--- Task to carry out ---
Translate this sentence from the post on Weil divisors into Spanish: "Fortunately in my set-up this generality is not required."

--- Page excerpt ---
■ ■ ■

In a previous question Moving a Weil divisor on a normal surface away from a finite set of closed points I probably asked for too much. As J.C. Ottem pointed out, it is not always possible to move a Weil divisor on a normal surface away from a given closed set of points. Fortunately in my set-up this generality is not required. Therefore, I propose the following more mild set-up and hope that the answer will be positive.

Let $Y$ be a normal surface and let $K_Y$ be the Weil divisor obtained by taking the closure of a canonical divisor on the nonsingular locus of $Y$.

Question. Is $K_Y$ linearly equivalent to a divisor which does not go through the singular locus of $Y$?

Again, by a normal surface I mean an integral normal excellent separated noetherian 2-dimensional scheme. I will also assume $Y$ to be (locally?) $\mathbf{Q}$-factorial in the motivation below.

■ ■ ■

(Word and element pointing entries)

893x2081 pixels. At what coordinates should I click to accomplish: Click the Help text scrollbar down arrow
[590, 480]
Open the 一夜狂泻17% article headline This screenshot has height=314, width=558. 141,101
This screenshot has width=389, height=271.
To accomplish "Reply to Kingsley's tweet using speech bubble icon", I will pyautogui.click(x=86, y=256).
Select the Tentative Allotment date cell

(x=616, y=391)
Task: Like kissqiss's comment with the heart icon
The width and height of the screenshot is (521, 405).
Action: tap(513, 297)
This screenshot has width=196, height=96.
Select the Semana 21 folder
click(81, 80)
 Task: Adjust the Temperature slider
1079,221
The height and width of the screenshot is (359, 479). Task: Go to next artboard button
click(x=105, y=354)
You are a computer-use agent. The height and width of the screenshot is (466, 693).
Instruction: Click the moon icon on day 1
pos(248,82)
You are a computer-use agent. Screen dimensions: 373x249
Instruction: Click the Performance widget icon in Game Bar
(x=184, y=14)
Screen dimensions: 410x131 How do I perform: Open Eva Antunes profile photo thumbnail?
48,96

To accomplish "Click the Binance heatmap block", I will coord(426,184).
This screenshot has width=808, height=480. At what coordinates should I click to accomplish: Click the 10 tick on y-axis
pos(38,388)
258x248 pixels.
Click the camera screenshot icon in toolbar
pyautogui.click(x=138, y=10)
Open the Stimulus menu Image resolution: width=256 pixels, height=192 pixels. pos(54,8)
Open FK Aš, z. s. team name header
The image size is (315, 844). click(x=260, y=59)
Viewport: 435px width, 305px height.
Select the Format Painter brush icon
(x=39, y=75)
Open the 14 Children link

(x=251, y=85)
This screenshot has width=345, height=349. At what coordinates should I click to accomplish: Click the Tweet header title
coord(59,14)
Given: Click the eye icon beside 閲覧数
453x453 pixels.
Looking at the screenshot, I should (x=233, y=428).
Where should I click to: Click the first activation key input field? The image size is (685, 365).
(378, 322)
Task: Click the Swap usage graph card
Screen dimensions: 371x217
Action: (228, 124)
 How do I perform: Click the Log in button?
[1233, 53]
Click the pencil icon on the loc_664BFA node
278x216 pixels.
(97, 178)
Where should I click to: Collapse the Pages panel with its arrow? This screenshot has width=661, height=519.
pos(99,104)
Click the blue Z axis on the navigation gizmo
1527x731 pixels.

■ ■ ■

--- Full solution ---
Afortunadamente, en mi planteamiento no se requiere esta generalidad.